Another hit was a Volkswagen's ad that showed a boy in a Darth Vader costume trying to use "The Force" on objects, including the Passat.

"It really wasn't selling a car, it was selling a feeling, and it tapped into its target market of families very effectively, which you usually don't see in a car ad," said Robert Kolt, an instructor at Michigan State University College of Communication Arts & Sciences.

Volkswagen released the ad early on Youtube.com and it had than 13 million views before the game even started.

Elsewhere, celebrities and humor dominated. A scantily clad Kim Kardashian broke up with her trainer for Skechers, Roseanne Barr took a big hit from a log in a Snickers ad and comedian Joan Rivers, her head at least, became a GoDaddy girl.

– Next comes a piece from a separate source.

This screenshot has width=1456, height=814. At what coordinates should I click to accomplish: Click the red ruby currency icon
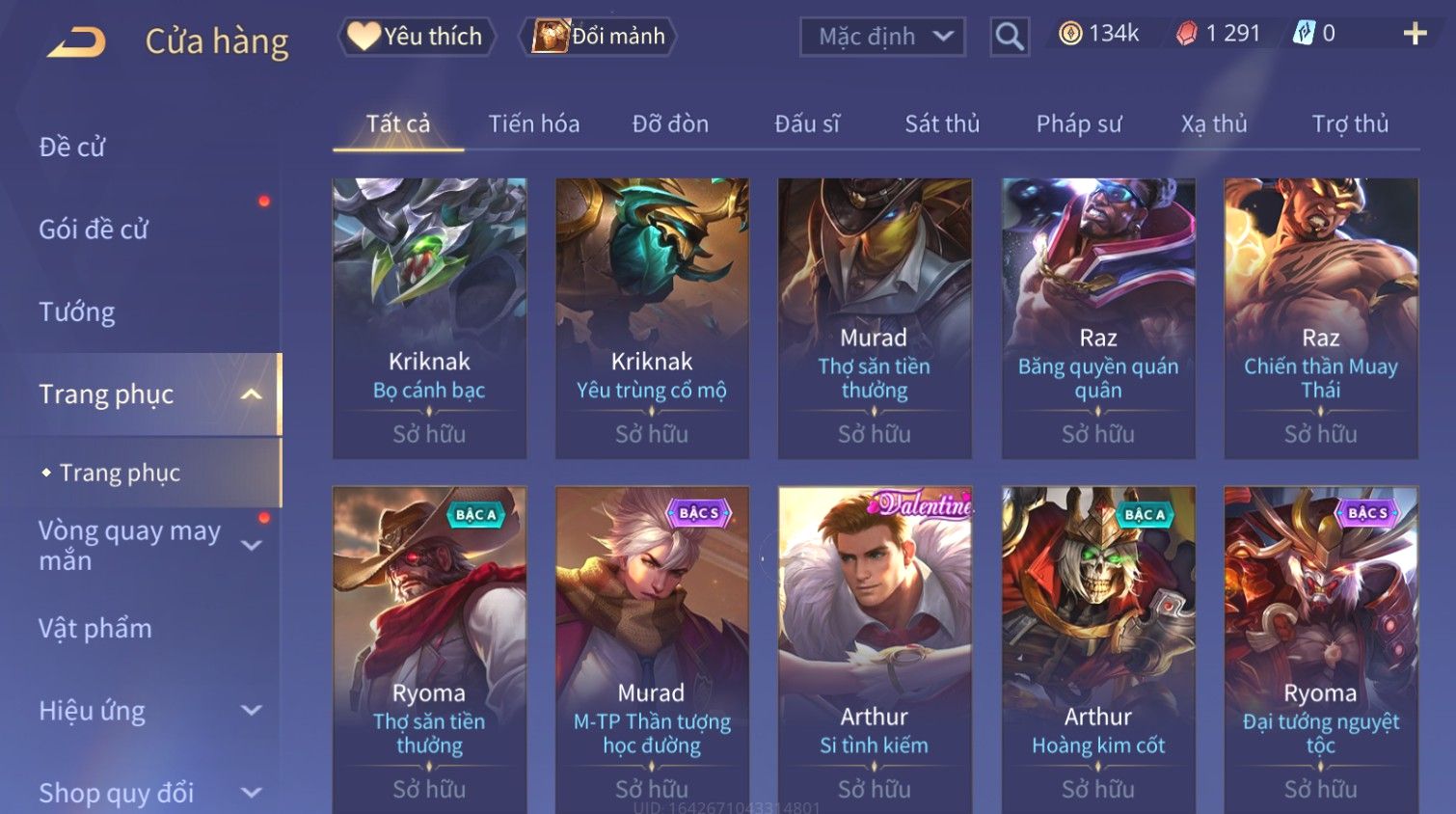1186,34
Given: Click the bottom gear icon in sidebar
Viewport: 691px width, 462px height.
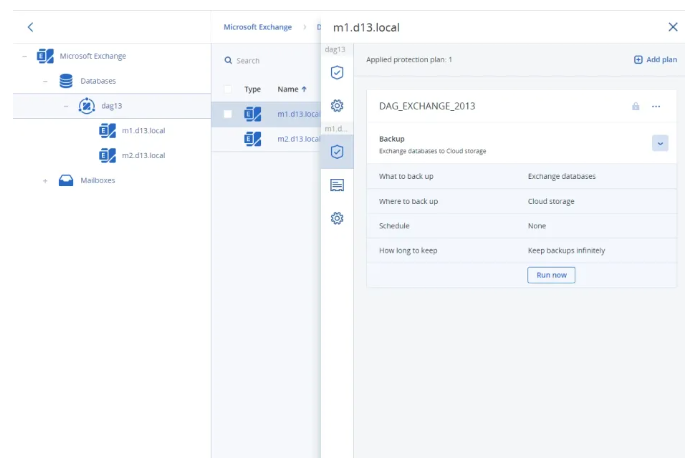Looking at the screenshot, I should 337,218.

After avoiding the Super Bowl for two years as it went in and out of a government-led bankruptcy, General Motors came back with five ads for Chevrolet. In one ad, a seemingly mundane car dealership ad is disrupted when a Camaro suddenly morphs into the Bumblebee character from the "Transformers" movies.

One miss was daily coupon website Groupon's fake public service ad with Timothy Hutton, which appeared to be a plea for help for people of Tibet but instead touted a deal from Groupon for fish curry.

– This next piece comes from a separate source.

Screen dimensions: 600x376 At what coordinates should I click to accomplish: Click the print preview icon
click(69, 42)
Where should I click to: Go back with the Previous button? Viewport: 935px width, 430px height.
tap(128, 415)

While aiming for humor, "It wasn't a very effective piece of communication and clearly rubbed some people the wrong way," Calkins said.

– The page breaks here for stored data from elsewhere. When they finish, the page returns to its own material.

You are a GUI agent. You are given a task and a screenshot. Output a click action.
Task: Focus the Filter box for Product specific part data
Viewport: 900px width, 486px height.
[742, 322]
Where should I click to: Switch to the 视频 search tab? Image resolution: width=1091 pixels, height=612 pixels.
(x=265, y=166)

A Homeaway.com ad featuring a "test baby" smushed against a window also garnered negative reaction from ad experts and "didn't resonate with people," Calkins said.

Some ads, predictably, drew criticism for being entertaining without doing much to sell people on the item being advertised.

Among those was an ad for Lipton Brisk Iced Tea in which an animated Eminem explains why he doesn't usually do endorsements. He throws a business type off a roof when he refuses to rename the drink "Eminem."

"It was confusing, and it didn't say a lot about the product," Calkins said.

Not all ads went for laughs. Motorola Mobility's 60-second spot during the second quarter played off of the famous Apple ad "1984." The dialogue-free Motorola ad shows a world where drones dress all in white and wear Apple iPod-like earbuds and a man uses a Motorola Xoom tablet to free and woo a girl.

The message is that Apple has become an oppressor rather than a liberator, and show Motorola's tablet as a worthy opponent to Apple's popular iPad, said Bill Ogle, chief marketing officer of Motorola Mobility.

"A lot of people just try to go for laughs," he said. "There are all kinds of sex and monkeys and horses (during the Super Bowl), but what we were trying to do is a bit more of a serious story."